Five months on from Martin Breheny's explosive interview with former Mayo managers Pat Holmes and Noel Connelly, Aidan O'Shea was yesterday asked about it.
Among numerous other revelations in the that December interview, it emerged that Holmes and Connelly had prevented O'Shea from appearing in the first season of The Toughest Trade, an opportunity which would have seen him train at Sunderland Football Club.
It was also claimed that O'Shea had sent and email prior to the 2015 All-Ireland quarter-final win against Donegal, voicing his and other players' displeasure regarding the omission of one particular player from the matchday squad.

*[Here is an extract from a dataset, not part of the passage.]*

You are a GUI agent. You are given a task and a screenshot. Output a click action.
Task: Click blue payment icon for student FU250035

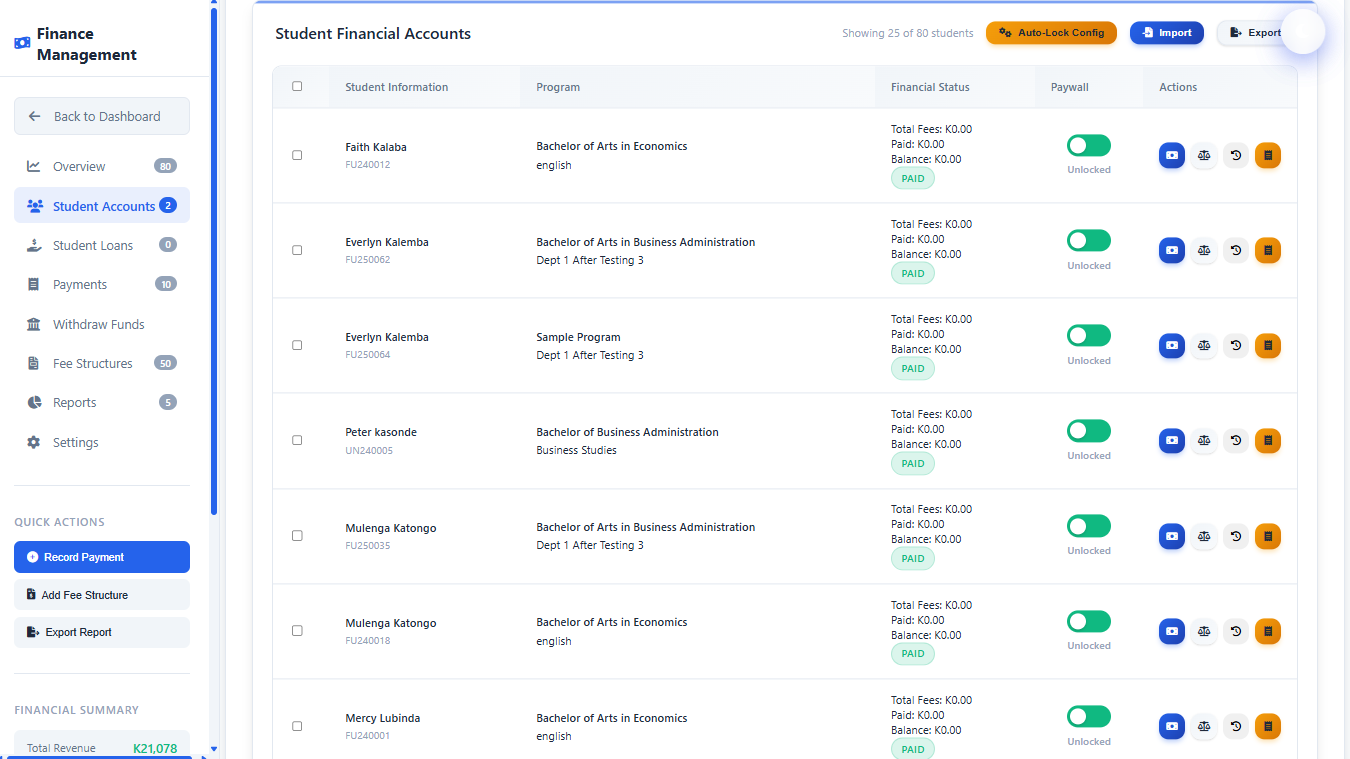point(1171,537)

Also, the former joint managers claimed Aidan O'Shea's brother Seamus had suggested to them that he would prefer his Breaffy teammate Rob Hennelly to start in goal ahead of David Clarke.
O'Shea said yesterday the interview had been 'factually incorrect'
It's factually incorrect and that's unfortunately the way the paper wanted to write it.
That's their prerogative. It's not something I dwell on – I've completely moved on myself personally and the group have completely moved forward.
He also added that he had not been given the right of reply at the time.
I didn't get the right to respond at the time and as a duty as a journalist they didn't give me the right at the time and I'm not going to do it now, six months later. It's a lack of respect. Please.
In today's Irish Independent, Martin Breheny hit back at what he called 'unsubstantiated allegations' by O'Shea.
On the right of reply charge, this is the actual position. If O'Shea, any other member of the panel or indeed the squad collectively, sought to react to the contents of the interview, we would have carried it in as much detail as they wanted. We received no such request and when we inquired what the situation was, we were told that there would be no response to the interview from the players.
As for "the way the paper wanted to write it", I can be even more specific, since I conducted the interview. Neither I - nor the paper - wanted to write it in any particular way, other than as a straightforward interview.
Breheny also questioned why if O'Shea believed the interview to have been 'factually incorrect', he waited so long to voice his opposition to it.